Anambra State governor, Chukwuma Soludo, has lamented the lack of unity within the leadership of the South East, saying it inhibits the region’s growth.
This is as the region’s governors shunned the zone’s regional conference on human capital development hosted by Soludo.
Speaking at the event, Soludo advocated for a regional education board to fashion a curriculum for the region.
According to him, the Southeast could create a teacher certification institute to certify teachers for regional schools.
In the area of education, labour and health, he said the governors of the region could adopt them to grow human capital.
He maintained that the Southeast could not afford to lag in human capital development, adding that Anambra had the least land mass in the country and the least natural resources.
Soludo said: “Your recommendations are excellent. I will read them keenly and see which of them we can take.
“We have little land mass in the Southeast, and we are the smallest with Lagos State, but while Lagos is reclaiming land from the sea, we are losing our ground to gully erosion.
“Anambra is the world’s gully erosion capital. In the Southeast, we are landlocked and have the least mineral resources. Our only boost is human capital.
“Human capital naturally is our only dependable resource, and it has been so yesterday and today and will remain so tomorrow.
He described the conference as “pivotal to who we are.
“And if we do not mind about human resources, then we are going nowhere. We must work on that.
“I listened to your recommendations on education, but who said the Southeast cannot set up a regional education board to fashion a curriculum for students in the region?
“Must we always use what others are using? Who knows, you may fashion out a curriculum that will attract the interest of other people and the world at large.
“The various governments of the Southeast can come together and set up a teacher certification institute to certify teachers for regional schools too.”
Soludo lamented that in the past, some governments of the Southeast sent home some workers on the ground that they were not from their state. He added that Anambra had reversed that policy.
“We just recruited 5,000 teachers in Anambra State, but I told the ministry not to accept if I recommend anybody to them.
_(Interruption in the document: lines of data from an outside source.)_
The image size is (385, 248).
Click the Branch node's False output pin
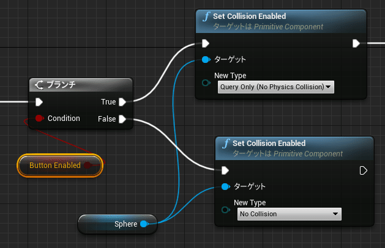(122, 119)
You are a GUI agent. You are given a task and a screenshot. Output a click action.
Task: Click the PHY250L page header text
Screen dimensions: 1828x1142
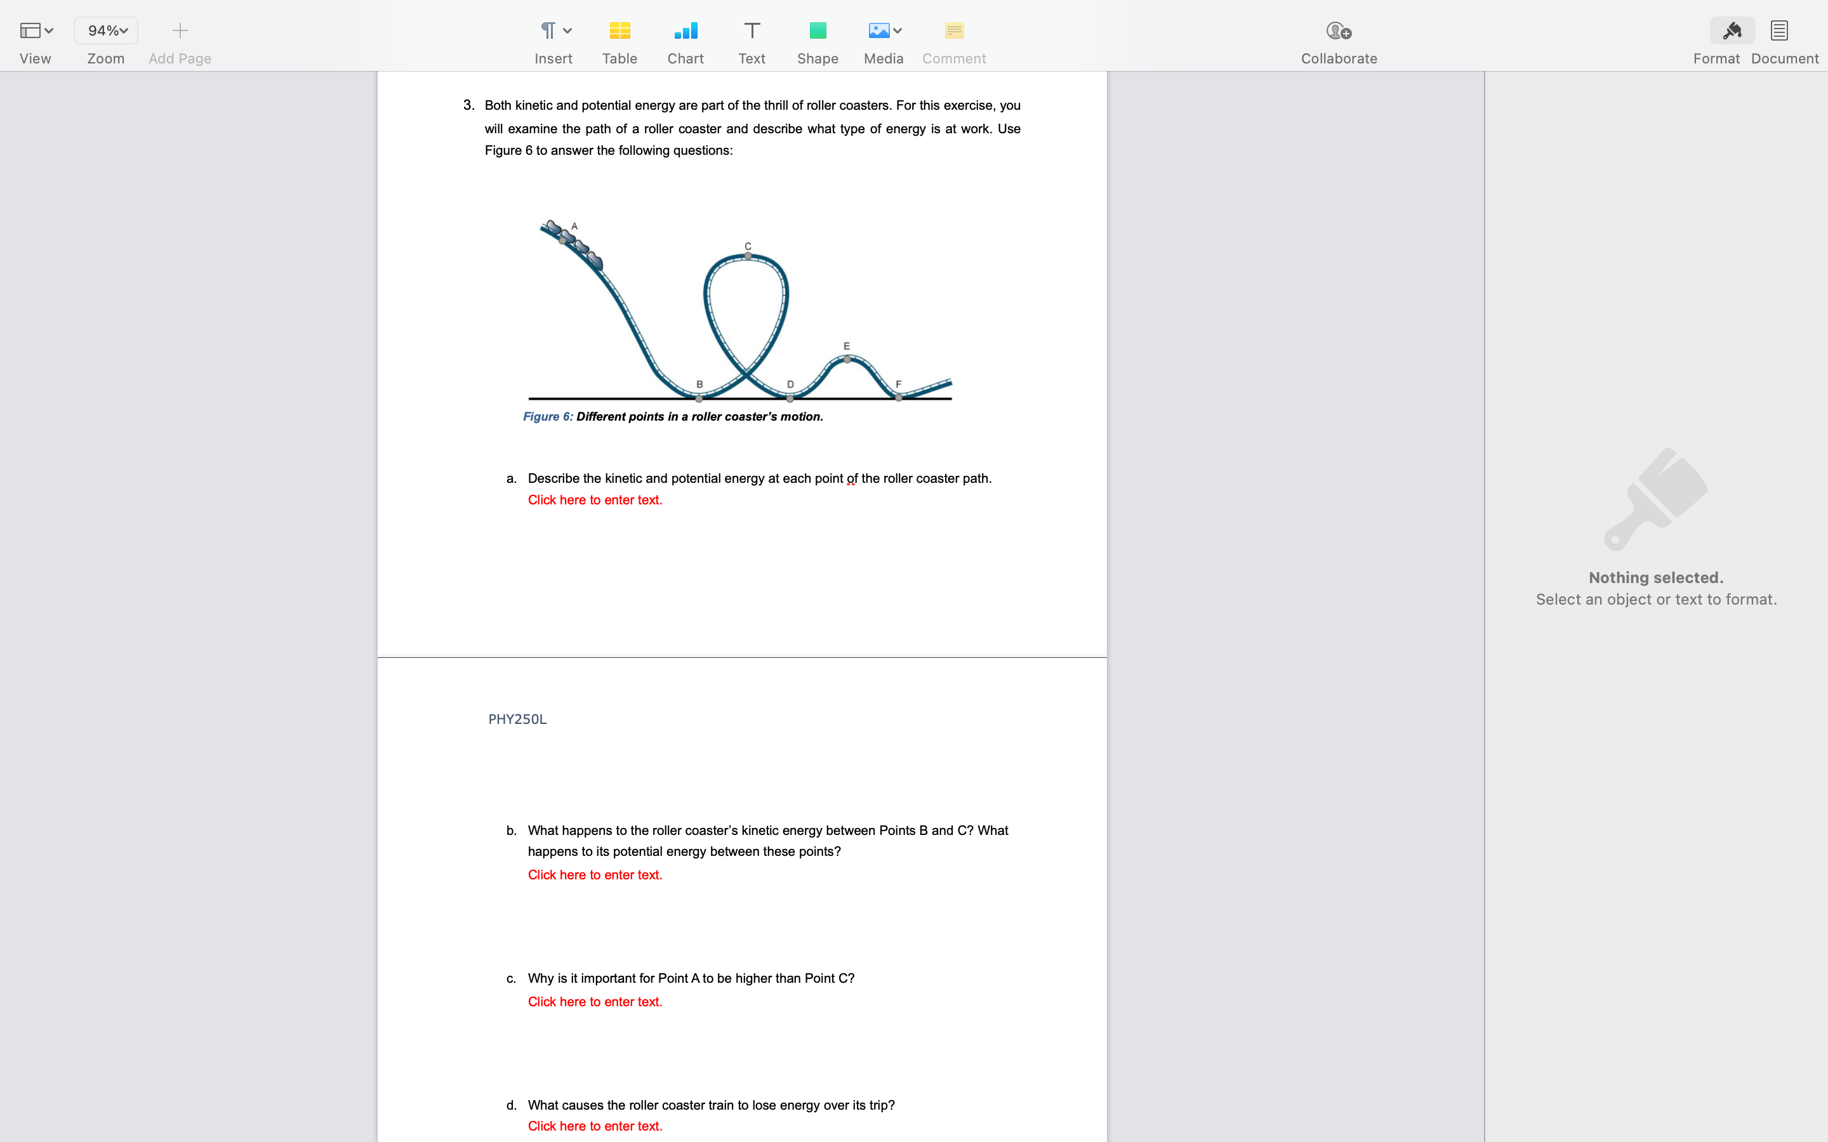517,719

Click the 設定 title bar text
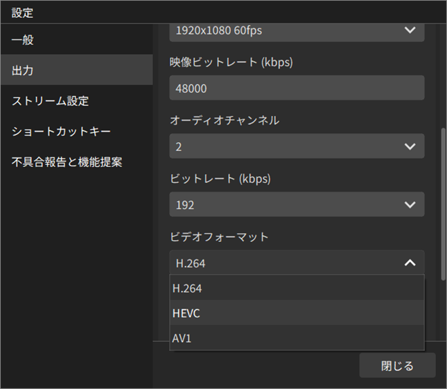22,12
We employed people from every state.
“All I need is for the best teachers to be employed. Our children deserve the best teachers, and all they hope to get is the very best, no matter where the teachers come from.
“In my own eyes, I don’t see those boundaries, and for the greatness of Nigeria, we must not see those boundaries,” he said.
The conference had the theme: changing the narrative – towards entrenching human capital development in Southeast Nigeria.